Welcome to part 3 of this series in compiling functional languages to LLVM. In
part 2 we added basic control
flow to our langauge with an if / then / else
construct.
Today we’re going to get one important step towards a functional programming language by adding functions and variables.
By the end of today we’ll be able to make small modules such as:
function add(a: integer, b: integer) {
a + b
}
function increment(a: integer) {
a + 1
}
add(increment(1), add(2, 3))
However, there are quite a few things our functions won’t do.
- They can’t call themselves recursively (ie,
function factorial(a: Integer) { if a == 0 then 1 else a * factorial(a - 1) }
. This is to simplify the typechecker implementation for the time being rather than any limitation in LLVM - we’ll come back round to making this possible. - We must define all function arguments up front (ie,
a: Integer, b: Boolean
). It is possible to infer these, but let’s keep things simple for now. - Functions can only call functions defined before them. This can be solved by doing some dependency analysis before typechecking (ie, move things around to typecheck them in a sensible order). We avoid this for now, but will come back to it.

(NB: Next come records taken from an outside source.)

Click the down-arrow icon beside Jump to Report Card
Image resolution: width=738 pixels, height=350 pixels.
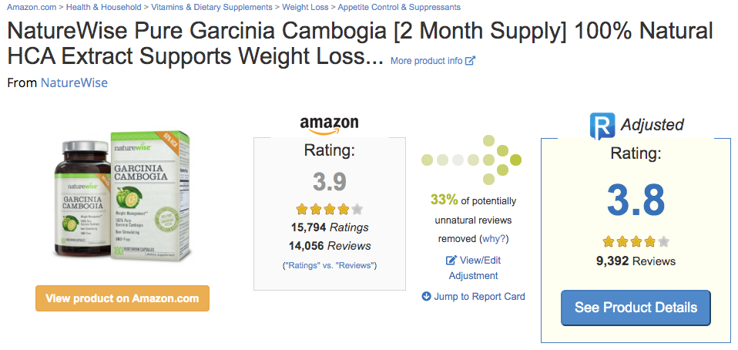(x=427, y=296)
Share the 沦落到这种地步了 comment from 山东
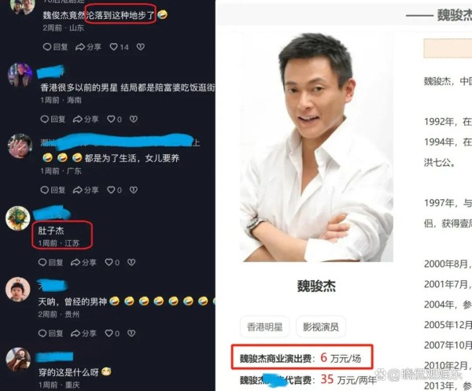The width and height of the screenshot is (472, 391). 88,47
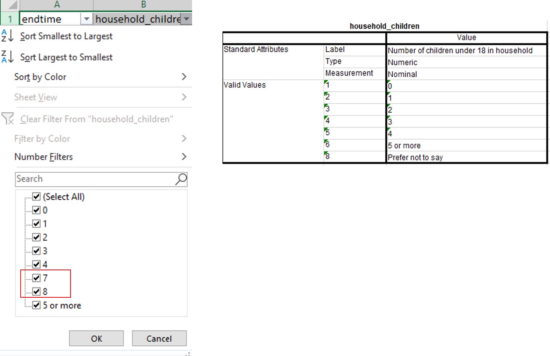
Task: Expand the Number Filters submenu arrow
Action: click(x=184, y=157)
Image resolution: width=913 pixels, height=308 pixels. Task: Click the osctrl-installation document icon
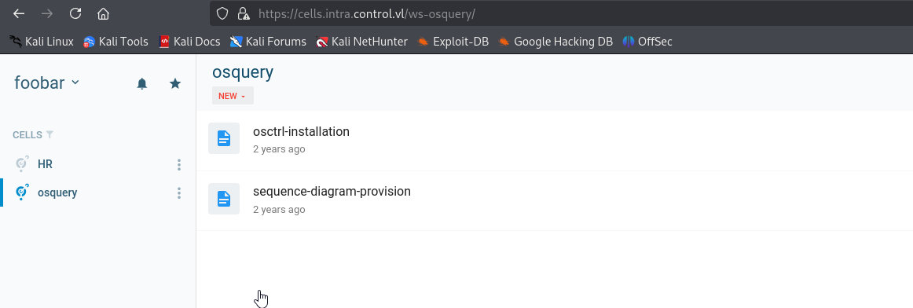click(224, 138)
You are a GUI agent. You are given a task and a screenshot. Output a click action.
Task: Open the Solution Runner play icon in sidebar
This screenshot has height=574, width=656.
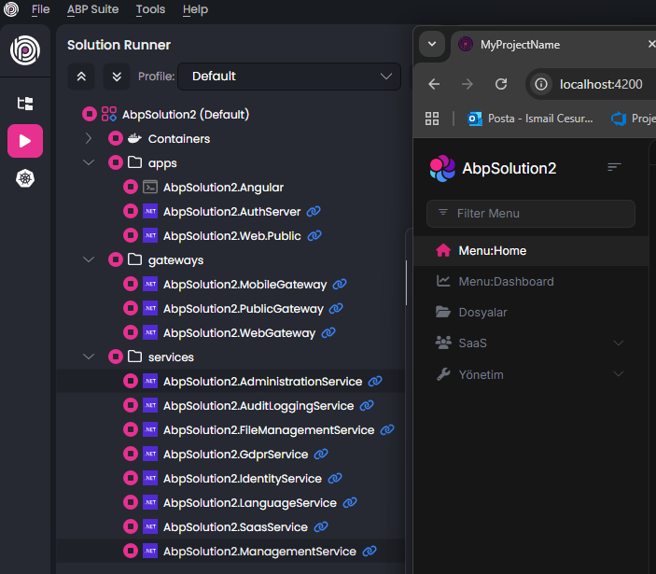pos(25,141)
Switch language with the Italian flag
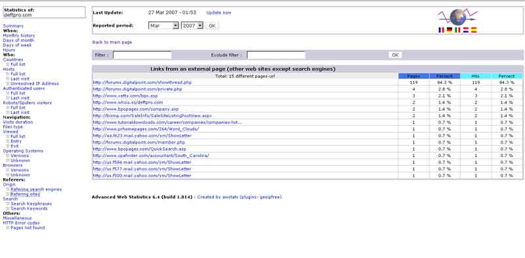The image size is (525, 258). click(x=457, y=30)
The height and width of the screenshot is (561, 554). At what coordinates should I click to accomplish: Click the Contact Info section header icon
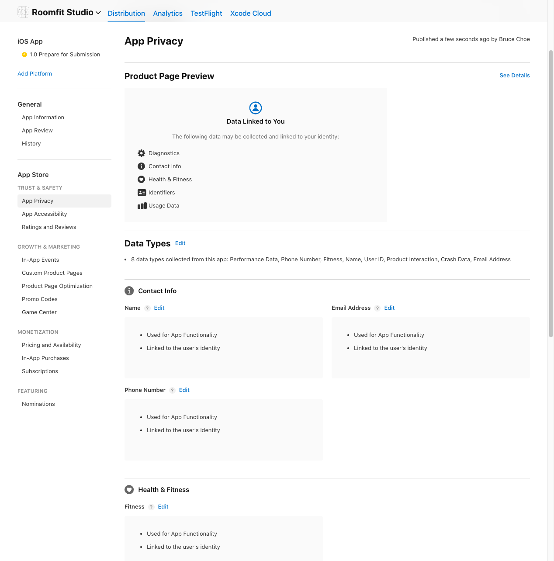point(129,291)
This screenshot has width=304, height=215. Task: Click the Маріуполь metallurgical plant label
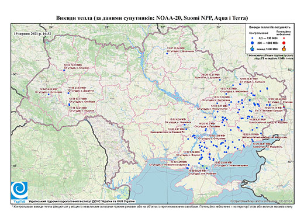(x=264, y=137)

- Functions can’t return other functions, they can only be defined at the top level. This is a limitation of LLVM, however in future chapters we’ll work around this by implementing closures.
OK, lets get concrete
We’re going to need some new datatypes to express all the new things we want to do.
Function
Firstly, we have a Function
type.
data Function ann = Function
fnAnn :: ann,
{ fnArgs :: [(ArgumentName, Type ann)],
fnFunctionName :: FunctionName,
fnBody :: Expr ann
}deriving stock (Eq, Ord, Show, Functor)
This lets us describe something like:
function add(a: Integer, b: Integer) {
a + b
}
Note that the function body is a single Expr
, and that it can use variables
a
and b
introduced as function arguments.
The ann
type will contain file location information
after parsing, and then will contain the type of the function after
typechecking.
Our function implementation is very limited - we can only use variables passed into the function as arguments, and must explicitly annotate each function argument with it’s type.
Module
A Module
lets us combine multiple functions and a main
expression.
data Module ann = Module
mdFunctions :: [Function ann],
{ mdExpr :: Expr ann
}deriving stock (Eq, Ord, Show, Functor)
This lets us write code like:
function increment(a: Integer) {
a + 1
}
function decrement(a: Integer) {
a - 1
}
increment(decrement(1)) == 1
As mentioned earlier, functions can only be used in the order
they are defined. Therefore decrement
could call increment
, but not the
other way round. We can improve this in future with some basic dependency
analysis.
Expr
Our Expr
needs a couple of new constructors.
data Expr ann
= EPrim ann Prim
| EInfix ann Op (Expr ann) (Expr ann)
| EIf ann (Expr ann) (Expr ann) (Expr ann)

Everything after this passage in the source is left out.